Jackson’s son, 21-year-old Kurwin B Simmons II, will graduate this year after 10 years at St. Elizabeth. She said the school was a god-send for her child, who suffers from a traumatic brain injury, and this fair is just another example of the school going above and beyond for students like her son.

“There tends to be a lot of resources for children for autism, but when your child has traumatic brain injury, it’s a completely different thing,” Jackson said.

The fair will offer services and resources for youth on the autism spectrum scale and those with traumatic brain injury.

“It is Autism Awareness Month in April so that timing works, but this is for children and young adults with any type of disability,” O’Ferrall said.

Jeff Richardson, whose 17-year-old son Brooks is on the autism spectrum, says he is grateful St. Elizabeth is taking the lead on bringing resources and parents together.

“Having all of this in one place, having it in a way that can make our jobs as parents easier in terms of getting all the info at one location, it really helps,” Richardson said, later adding, “It’s one thing when you’re looking at a website or a pamphlet or seeing it somewhere, but it’s another thing to talk to a parent who has resources who have been so immensely helpful.”

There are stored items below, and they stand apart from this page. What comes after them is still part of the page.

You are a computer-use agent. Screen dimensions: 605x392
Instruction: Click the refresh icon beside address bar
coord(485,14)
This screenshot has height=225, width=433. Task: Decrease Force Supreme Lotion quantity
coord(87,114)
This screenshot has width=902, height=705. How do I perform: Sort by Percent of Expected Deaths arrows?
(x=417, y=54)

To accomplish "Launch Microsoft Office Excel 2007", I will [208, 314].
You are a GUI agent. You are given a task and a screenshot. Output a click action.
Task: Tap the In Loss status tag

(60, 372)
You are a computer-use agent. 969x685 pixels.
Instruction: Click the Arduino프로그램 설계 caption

Richardson said there may be generalized disability fairs, but this one will cater more to children like his and Jackson’s.

“It’s targeting a group of consumers and services that is growing, having a fair that is specifically focused on their needs is very rare,” Richardson said.

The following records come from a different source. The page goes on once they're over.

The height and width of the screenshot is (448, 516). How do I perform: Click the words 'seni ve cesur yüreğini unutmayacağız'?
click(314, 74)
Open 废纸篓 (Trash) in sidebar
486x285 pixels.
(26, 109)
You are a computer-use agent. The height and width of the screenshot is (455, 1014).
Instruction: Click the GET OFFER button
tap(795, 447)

A report released by the CDC Thursday estimates 1 in 68 children in the United States have been diagnosed with autism spectrum disorder -- this indicates a 30 percent increase in children with autism or a related disorder.

In Maryland estimates are higher than the national average of areas tracked with 1 in 60 children identified with autism spectrum disorder, according to the CDC .

Richardson said that bringing together parents who are all dealing with similar challenges is also a great help. For him, getting information on how to plan for what comes after high school and after a guardian’s death are among  the biggest benefits to the fair.

“For most parents, the day their child graduates high school, it’s one of the most exciting days of their lives; for parents of a child with a significant disability, it’s one of the scariest,” Richardson said.

The resource fair will take place April 5 from 9 a.m. until 1 p.m. at St. Elizabeth School located at 801 Argonne Drive in Baltimore. The fair is open to the public, not just parents of St. Elizabeth School students.